--- Record extracts ---

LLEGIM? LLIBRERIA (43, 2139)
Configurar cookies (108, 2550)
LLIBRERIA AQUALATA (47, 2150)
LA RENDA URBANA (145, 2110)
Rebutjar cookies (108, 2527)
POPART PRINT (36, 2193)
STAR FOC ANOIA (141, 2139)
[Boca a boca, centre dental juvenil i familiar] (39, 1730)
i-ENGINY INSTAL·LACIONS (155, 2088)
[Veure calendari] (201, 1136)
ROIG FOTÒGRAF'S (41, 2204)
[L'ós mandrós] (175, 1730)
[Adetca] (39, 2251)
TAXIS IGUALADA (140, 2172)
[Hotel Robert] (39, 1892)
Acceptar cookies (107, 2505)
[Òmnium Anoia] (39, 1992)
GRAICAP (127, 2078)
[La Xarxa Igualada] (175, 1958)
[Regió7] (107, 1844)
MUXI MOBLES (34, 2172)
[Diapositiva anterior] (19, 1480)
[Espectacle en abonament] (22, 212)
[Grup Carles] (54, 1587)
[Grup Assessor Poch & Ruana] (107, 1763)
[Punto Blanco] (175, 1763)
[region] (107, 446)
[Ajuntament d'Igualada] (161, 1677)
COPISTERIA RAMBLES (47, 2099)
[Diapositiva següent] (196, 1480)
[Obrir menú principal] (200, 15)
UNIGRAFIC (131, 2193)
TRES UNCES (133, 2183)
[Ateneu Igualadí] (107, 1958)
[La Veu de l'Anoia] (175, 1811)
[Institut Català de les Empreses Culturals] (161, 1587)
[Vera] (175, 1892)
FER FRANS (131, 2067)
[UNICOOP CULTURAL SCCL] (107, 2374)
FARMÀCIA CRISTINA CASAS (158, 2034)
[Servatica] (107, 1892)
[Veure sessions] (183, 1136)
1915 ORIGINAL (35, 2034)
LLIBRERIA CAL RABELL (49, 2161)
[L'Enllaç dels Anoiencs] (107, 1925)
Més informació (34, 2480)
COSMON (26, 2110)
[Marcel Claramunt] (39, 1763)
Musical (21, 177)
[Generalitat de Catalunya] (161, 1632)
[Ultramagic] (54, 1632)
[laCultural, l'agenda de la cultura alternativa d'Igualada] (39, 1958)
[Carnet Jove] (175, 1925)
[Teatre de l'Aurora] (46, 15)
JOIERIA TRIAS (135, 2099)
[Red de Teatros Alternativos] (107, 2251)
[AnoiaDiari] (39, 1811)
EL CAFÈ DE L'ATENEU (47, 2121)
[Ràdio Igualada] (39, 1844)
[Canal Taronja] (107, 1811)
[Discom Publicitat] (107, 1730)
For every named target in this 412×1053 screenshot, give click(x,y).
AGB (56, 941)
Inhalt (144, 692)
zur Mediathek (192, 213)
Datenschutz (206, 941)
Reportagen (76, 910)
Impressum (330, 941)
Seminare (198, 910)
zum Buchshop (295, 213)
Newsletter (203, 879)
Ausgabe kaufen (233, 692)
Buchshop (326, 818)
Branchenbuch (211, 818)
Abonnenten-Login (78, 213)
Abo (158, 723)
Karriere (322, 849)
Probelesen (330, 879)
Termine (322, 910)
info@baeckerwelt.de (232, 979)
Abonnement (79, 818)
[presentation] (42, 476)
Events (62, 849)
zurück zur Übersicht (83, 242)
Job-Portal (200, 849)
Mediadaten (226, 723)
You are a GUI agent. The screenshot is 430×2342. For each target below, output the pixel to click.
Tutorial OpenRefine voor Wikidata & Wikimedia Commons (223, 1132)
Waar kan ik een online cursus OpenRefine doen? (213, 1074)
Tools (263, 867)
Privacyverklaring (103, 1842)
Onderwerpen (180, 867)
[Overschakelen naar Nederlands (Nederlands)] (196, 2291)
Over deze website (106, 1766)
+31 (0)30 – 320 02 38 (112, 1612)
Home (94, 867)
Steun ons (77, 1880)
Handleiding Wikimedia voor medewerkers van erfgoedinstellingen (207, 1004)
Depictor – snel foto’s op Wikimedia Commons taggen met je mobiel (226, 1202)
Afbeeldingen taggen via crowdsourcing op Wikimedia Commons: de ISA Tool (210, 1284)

---

Exercise objective:
From the records above, extract exactly and only the lines that begin at the line with "TRES UNCES (133, 2183)" and stop after the line with "Inhalt (144, 692)".

Reply:
TRES UNCES (133, 2183)
[Ateneu Igualadí] (107, 1958)
[La Veu de l'Anoia] (175, 1811)
[Institut Català de les Empreses Culturals] (161, 1587)
[Vera] (175, 1892)
FER FRANS (131, 2067)
[UNICOOP CULTURAL SCCL] (107, 2374)
FARMÀCIA CRISTINA CASAS (158, 2034)
[Servatica] (107, 1892)
[Veure sessions] (183, 1136)
1915 ORIGINAL (35, 2034)
LLIBRERIA CAL RABELL (49, 2161)
[L'Enllaç dels Anoiencs] (107, 1925)
Més informació (34, 2480)
COSMON (26, 2110)
[Marcel Claramunt] (39, 1763)
Musical (21, 177)
[Generalitat de Catalunya] (161, 1632)
[Ultramagic] (54, 1632)
[laCultural, l'agenda de la cultura alternativa d'Igualada] (39, 1958)
[Carnet Jove] (175, 1925)
[Teatre de l'Aurora] (46, 15)
JOIERIA TRIAS (135, 2099)
[Red de Teatros Alternativos] (107, 2251)
[AnoiaDiari] (39, 1811)
EL CAFÈ DE L'ATENEU (47, 2121)
[Ràdio Igualada] (39, 1844)
[Canal Taronja] (107, 1811)
[Discom Publicitat] (107, 1730)
For every named target in this 412×1053 screenshot, give click(x,y).
AGB (56, 941)
Inhalt (144, 692)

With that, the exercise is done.